Andreas Harsono, a researcher at Human Rights Watch, said there were at least 25 political prisoners in Indonesia, including 22 who had been detained since the unrest in Papua in August.

“The government must release all political prisoners, because it will make it difficult for Indonesia in international forums. Many countries will question this, including the United States and Japan,” Andreas said.

Hutapea said the families of the Papuan activists had been having difficulty visiting them in detention.

Yumilda Kaciana, the wife of Dano Tabuni, said the police had twice cancelled an appointment she had made to visit her husband.

“Our disappointment grew when lawmakers from Papua were allowed to meet with the detainees, even though there was no appointment,” Yumilda told reporters.

“Why is there different treatment?” she said.

Another lawyer with the Jakarta Legal Aid Institute, Oky Wiratama, said the police did not properly notify the defense attorneys and the activists’ families prior to the transfer of the case files to the prosecutor’s office, which usually signals that a trial is imminent.

“We were told only via a WhatsApp short message.

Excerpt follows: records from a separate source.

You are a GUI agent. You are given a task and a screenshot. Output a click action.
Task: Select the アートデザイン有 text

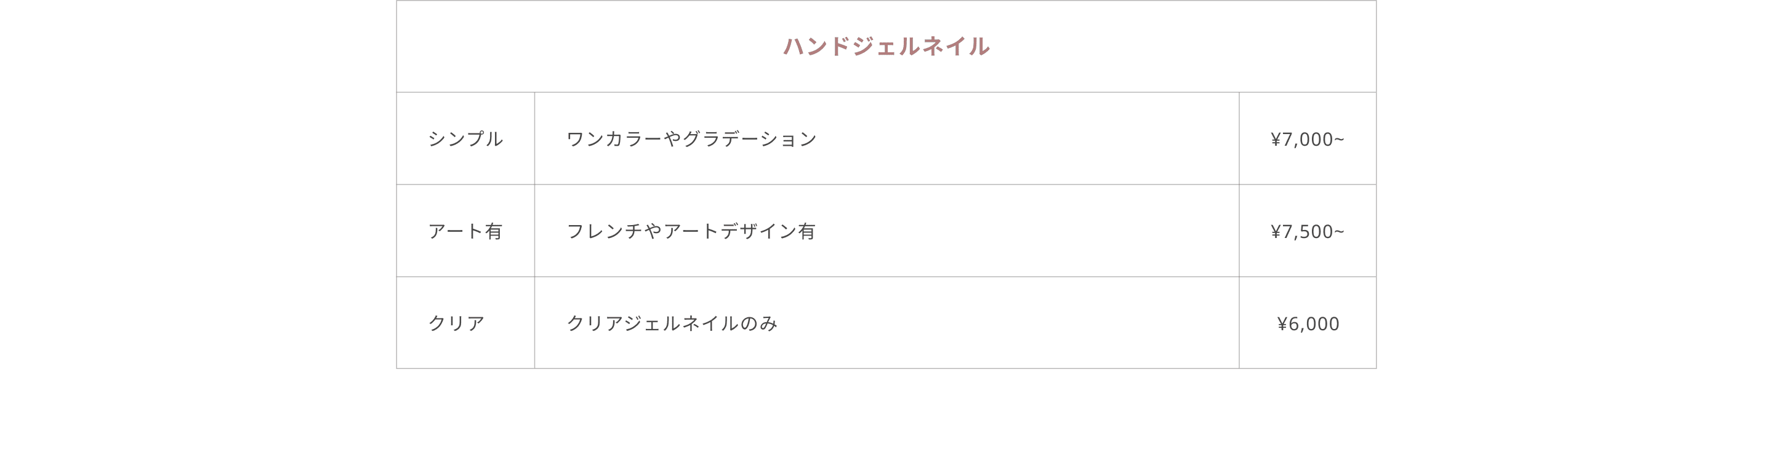[740, 231]
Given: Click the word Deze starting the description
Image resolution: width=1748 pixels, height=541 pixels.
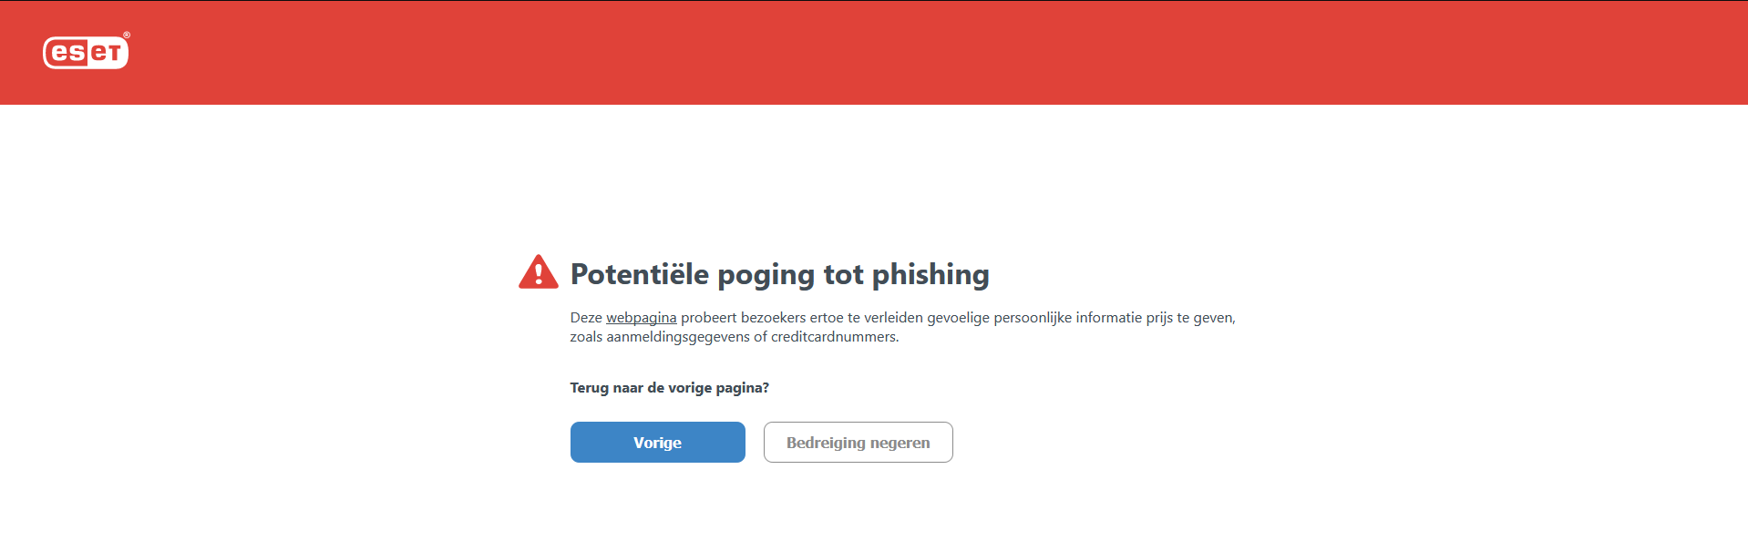Looking at the screenshot, I should click(586, 318).
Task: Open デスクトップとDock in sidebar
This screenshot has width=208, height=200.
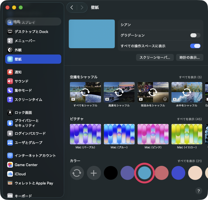Action: (x=31, y=32)
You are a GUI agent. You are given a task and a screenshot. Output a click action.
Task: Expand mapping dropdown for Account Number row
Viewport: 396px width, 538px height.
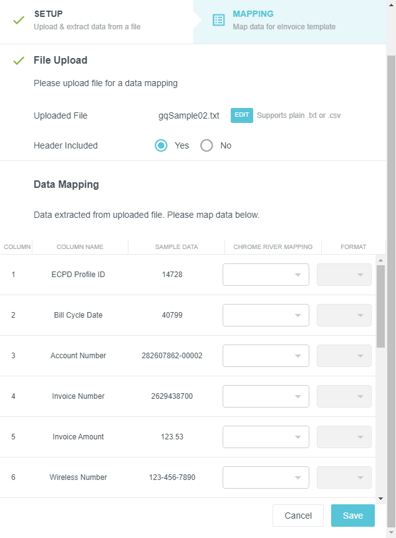tap(266, 356)
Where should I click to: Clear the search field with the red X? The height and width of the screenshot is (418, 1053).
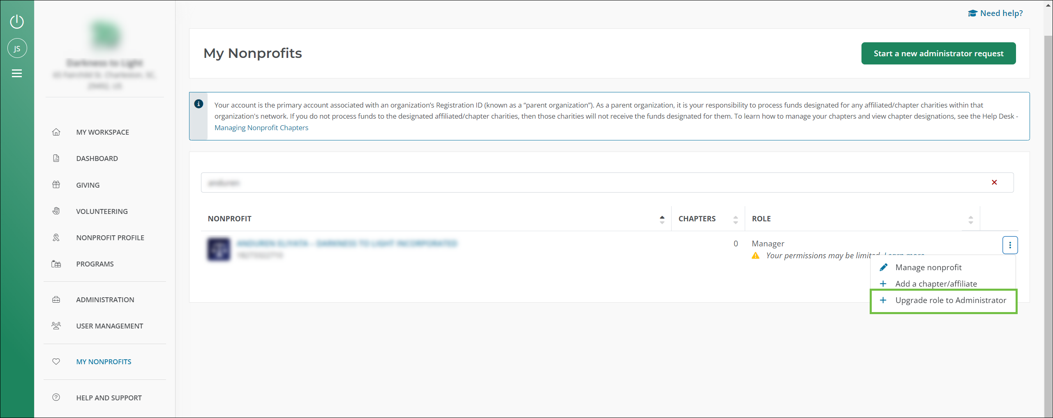(x=994, y=183)
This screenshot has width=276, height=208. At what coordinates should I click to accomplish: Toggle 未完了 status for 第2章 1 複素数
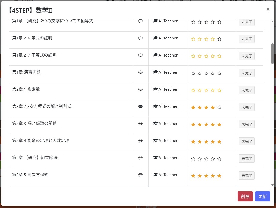(247, 90)
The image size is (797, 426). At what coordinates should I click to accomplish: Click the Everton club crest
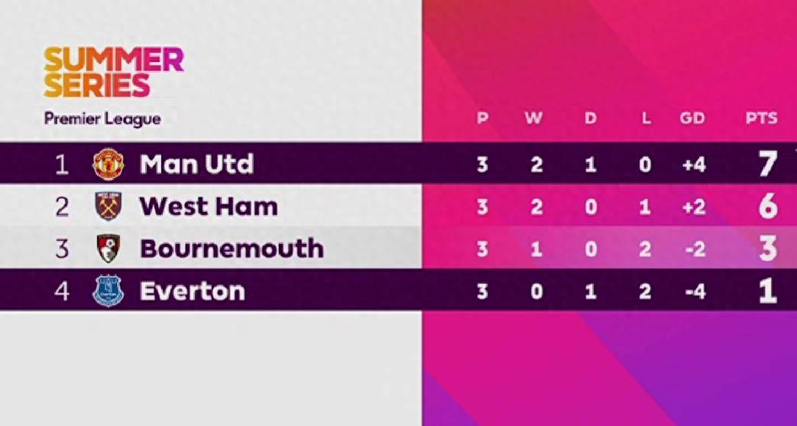point(109,291)
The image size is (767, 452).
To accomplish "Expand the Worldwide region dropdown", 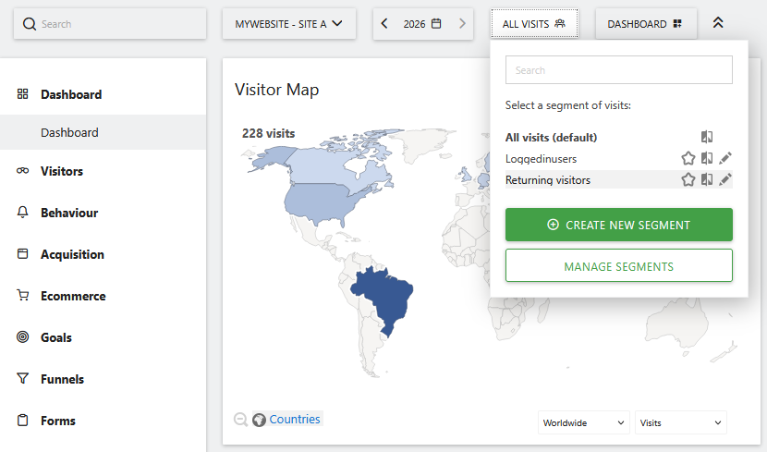I will pos(583,422).
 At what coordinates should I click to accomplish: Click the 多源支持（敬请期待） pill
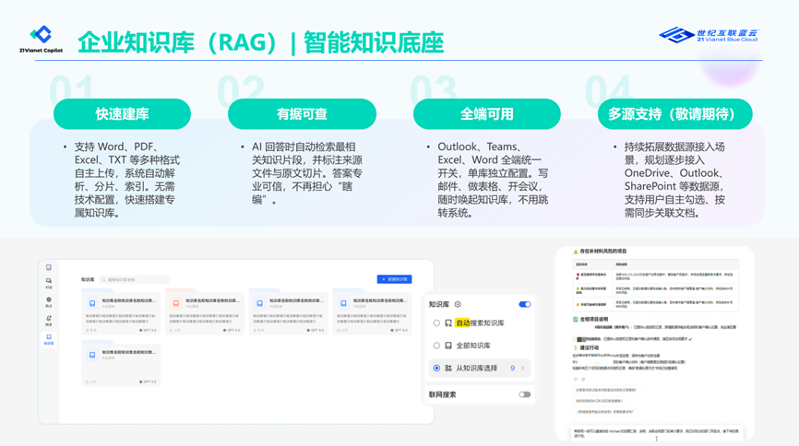pyautogui.click(x=674, y=114)
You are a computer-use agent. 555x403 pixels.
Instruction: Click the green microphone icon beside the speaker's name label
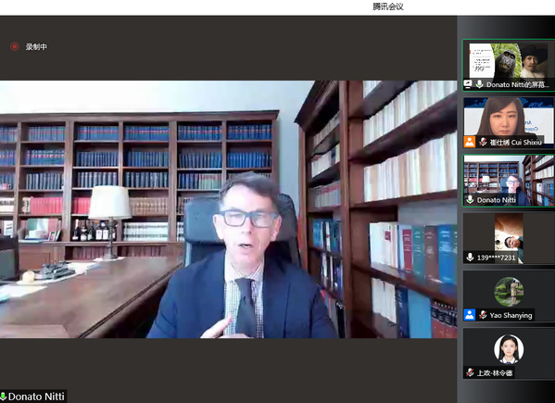pos(3,397)
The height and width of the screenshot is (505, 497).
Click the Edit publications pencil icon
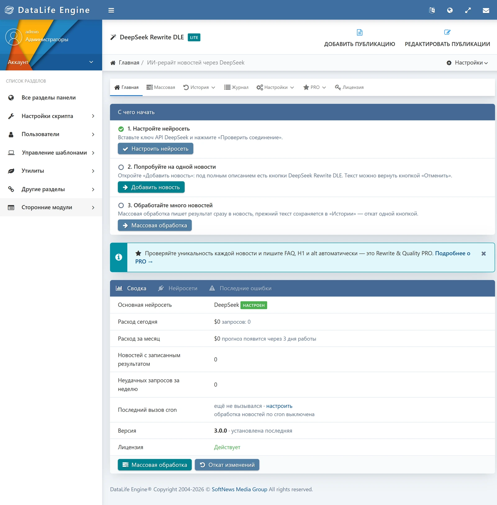(447, 32)
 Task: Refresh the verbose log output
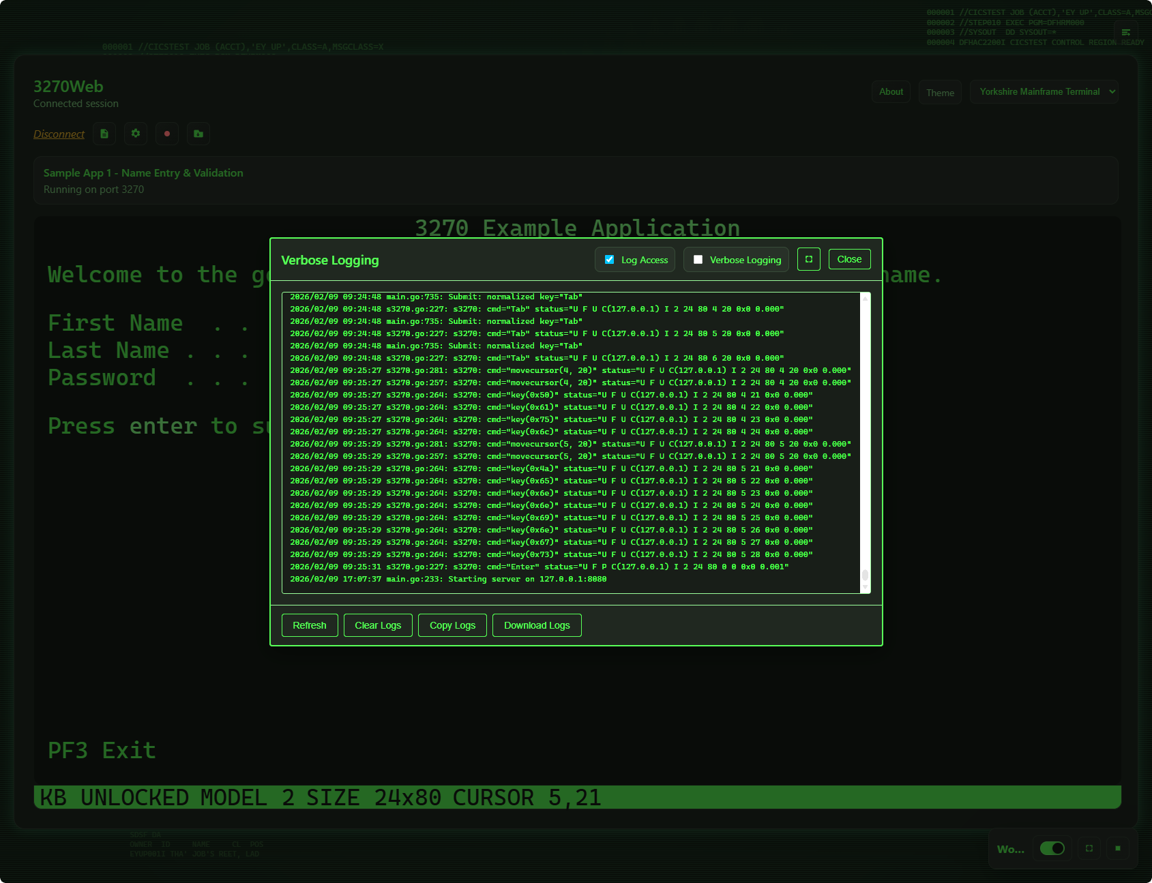pos(309,625)
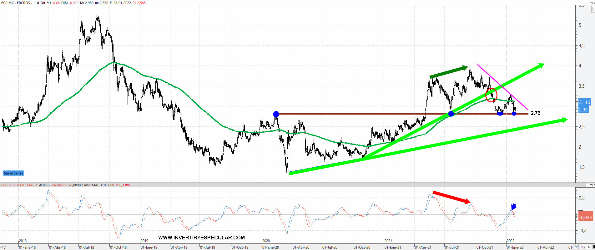Click the purple save floppy-disk icon
The height and width of the screenshot is (250, 595).
coord(583,247)
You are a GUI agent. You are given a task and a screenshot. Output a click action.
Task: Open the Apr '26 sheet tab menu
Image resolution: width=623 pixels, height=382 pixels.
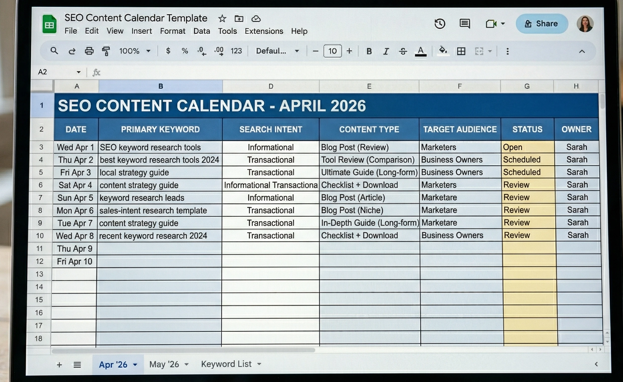pos(135,364)
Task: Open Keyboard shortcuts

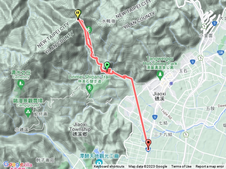Action: [109, 167]
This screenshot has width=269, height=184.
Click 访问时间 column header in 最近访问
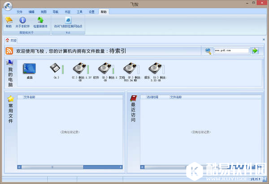(x=152, y=97)
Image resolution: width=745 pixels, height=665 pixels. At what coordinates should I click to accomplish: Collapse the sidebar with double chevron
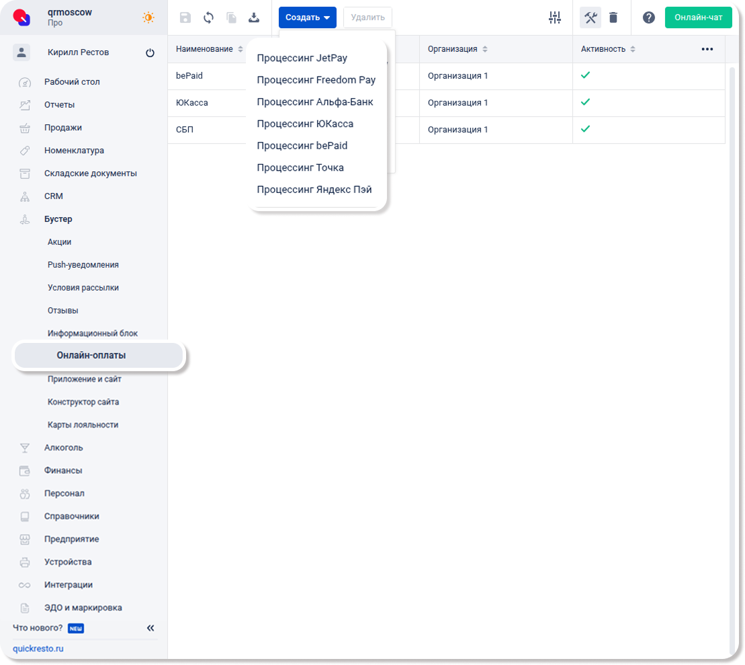tap(150, 628)
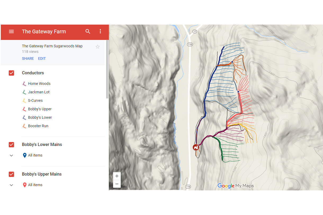Viewport: 323px width, 215px height.
Task: Click the EDIT link
Action: coord(42,58)
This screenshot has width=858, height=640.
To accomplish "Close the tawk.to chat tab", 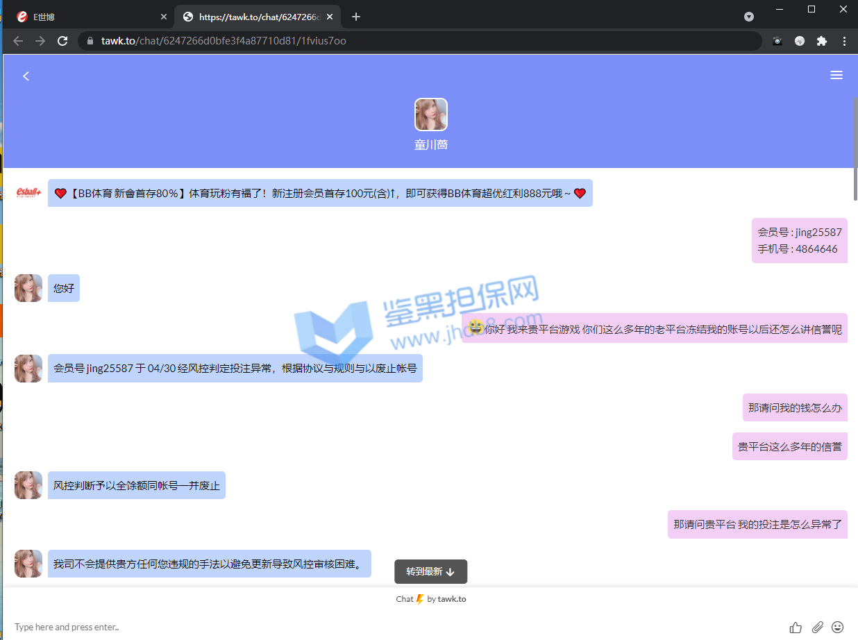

We received it only on Sunday,” Oky said.

“There should be an official letter to inform about the transfer,” he said.

National police spokesman Argo Yowono denied that families and lawyers were prevented from visiting the detained activists.

“We work professionally and follow the rules,” Argo told BenarNews, adding that the police were ready to face a pretrial suit.

The Papua region was incorporated into Indonesia in 1969, after a U.N.-administered ballot known as the Act of Free Choice. Many Papuans and rights groups said the vote was a sham because it involved only 1,000 people.

The provinces of Papua and West Papua make up one-fifth of Indonesia’s land mass. Only 5.9 million of Indonesia’s 250 million people live there.

Tensions rose in Papua in December 2018 after separatist rebels allegedly killed 19 members of a crew building a highway in Nduga regency. Authorities immediately sent more than 750 soldiers and police to the region after the killings.